[Provided records]
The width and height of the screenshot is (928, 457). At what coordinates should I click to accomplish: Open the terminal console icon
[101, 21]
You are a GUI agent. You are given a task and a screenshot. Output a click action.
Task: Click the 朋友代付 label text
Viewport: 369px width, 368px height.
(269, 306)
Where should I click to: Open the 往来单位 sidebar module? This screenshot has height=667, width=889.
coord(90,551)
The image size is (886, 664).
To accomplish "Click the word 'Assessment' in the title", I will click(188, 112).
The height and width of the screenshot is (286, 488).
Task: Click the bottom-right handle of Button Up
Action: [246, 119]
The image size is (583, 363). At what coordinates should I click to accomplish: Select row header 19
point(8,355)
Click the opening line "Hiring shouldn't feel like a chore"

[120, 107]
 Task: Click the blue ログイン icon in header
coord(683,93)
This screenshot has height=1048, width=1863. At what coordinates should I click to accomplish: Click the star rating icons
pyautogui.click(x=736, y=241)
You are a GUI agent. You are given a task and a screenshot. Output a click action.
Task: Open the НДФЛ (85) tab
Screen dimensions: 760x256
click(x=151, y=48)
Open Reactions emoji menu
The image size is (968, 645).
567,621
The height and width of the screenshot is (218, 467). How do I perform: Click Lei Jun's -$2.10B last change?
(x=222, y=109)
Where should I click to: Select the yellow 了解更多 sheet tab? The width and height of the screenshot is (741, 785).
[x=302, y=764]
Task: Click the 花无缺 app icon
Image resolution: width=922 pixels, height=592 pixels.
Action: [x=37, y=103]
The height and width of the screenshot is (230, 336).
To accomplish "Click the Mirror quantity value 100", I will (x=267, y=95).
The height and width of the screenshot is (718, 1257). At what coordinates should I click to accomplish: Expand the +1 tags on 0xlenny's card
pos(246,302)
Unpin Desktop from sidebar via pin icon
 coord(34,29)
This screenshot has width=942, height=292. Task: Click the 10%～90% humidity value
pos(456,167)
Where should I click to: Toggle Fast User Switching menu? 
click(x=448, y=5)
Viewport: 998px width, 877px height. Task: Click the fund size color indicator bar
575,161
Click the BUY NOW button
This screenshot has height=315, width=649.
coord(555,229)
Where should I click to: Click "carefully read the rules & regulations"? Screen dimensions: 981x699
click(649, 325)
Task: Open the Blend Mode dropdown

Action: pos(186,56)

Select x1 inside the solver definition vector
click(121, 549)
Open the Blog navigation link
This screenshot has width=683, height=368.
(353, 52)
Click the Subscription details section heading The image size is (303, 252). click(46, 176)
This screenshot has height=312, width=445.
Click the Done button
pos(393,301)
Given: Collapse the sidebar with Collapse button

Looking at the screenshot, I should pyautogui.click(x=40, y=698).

[Do this]
Arrange all the records above as a numbered list, leaving out the blank lines.

[Response for this exercise]
1. The width and height of the screenshot is (928, 457). At what coordinates should I click to accomplish: Open the terminal console icon
2. [101, 21]
3. You are a GUI agent. You are given a task and a screenshot. Output a click action.
4. Task: Click the 朋友代付 label text
5. Viewport: 369px width, 368px height.
6. (269, 306)
7. Where should I click to: Open the 往来单位 sidebar module? This screenshot has height=667, width=889.
8. coord(90,551)
9. The image size is (886, 664).
10. To accomplish "Click the word 'Assessment' in the title", I will click(188, 112).
11. The height and width of the screenshot is (286, 488).
12. Task: Click the bottom-right handle of Button Up
13. Action: [246, 119]
14. The image size is (583, 363). At what coordinates should I click to accomplish: Select row header 19
15. point(8,355)
16. Click the opening line "Hiring shouldn't feel like a chore"
17. [120, 107]
18.  Task: Click the blue ログイン icon in header
19. coord(683,93)
20. This screenshot has height=1048, width=1863. At what coordinates should I click to accomplish: Click the star rating icons
21. pyautogui.click(x=736, y=241)
22. You are a GUI agent. You are given a task and a screenshot. Output a click action.
23. Task: Open the НДФЛ (85) tab
24. Screen dimensions: 760x256
25. click(x=151, y=48)
26. Open Reactions emoji menu
27. The image size is (968, 645).
28. 567,621
29. The height and width of the screenshot is (218, 467). How do I perform: Click Lei Jun's -$2.10B last change?
30. (x=222, y=109)
31. Where should I click to: Select the yellow 了解更多 sheet tab? The width and height of the screenshot is (741, 785).
32. [x=302, y=764]
33. Task: Click the 花无缺 app icon
34. Image resolution: width=922 pixels, height=592 pixels.
35. Action: [x=37, y=103]
36. The height and width of the screenshot is (230, 336).
37. To accomplish "Click the Mirror quantity value 100", I will (x=267, y=95).
38. The height and width of the screenshot is (718, 1257). At what coordinates should I click to accomplish: Expand the +1 tags on 0xlenny's card
39. pos(246,302)
40. Unpin Desktop from sidebar via pin icon
41.  coord(34,29)
42. This screenshot has width=942, height=292. Task: Click the 10%～90% humidity value
43. pos(456,167)
44. Where should I click to: Toggle Fast User Switching menu? 
45. click(x=448, y=5)
46. Viewport: 998px width, 877px height. Task: Click the fund size color indicator bar
47. 575,161
48. Click the BUY NOW button
49. This screenshot has height=315, width=649.
50. coord(555,229)
51. Where should I click to: Click "carefully read the rules & regulations"? Screen dimensions: 981x699
52. click(649, 325)
53. Task: Open the Blend Mode dropdown
54. Action: pos(186,56)
55. Select x1 inside the solver definition vector
56. click(121, 549)
57. Open the Blog navigation link
58. This screenshot has width=683, height=368.
59. (353, 52)
60. Click the Subscription details section heading The image size is (303, 252). click(46, 176)
61. This screenshot has height=312, width=445.
62. Click the Done button
63. pos(393,301)
64. Given: Collapse the sidebar with Collapse button
65. Looking at the screenshot, I should pyautogui.click(x=40, y=698).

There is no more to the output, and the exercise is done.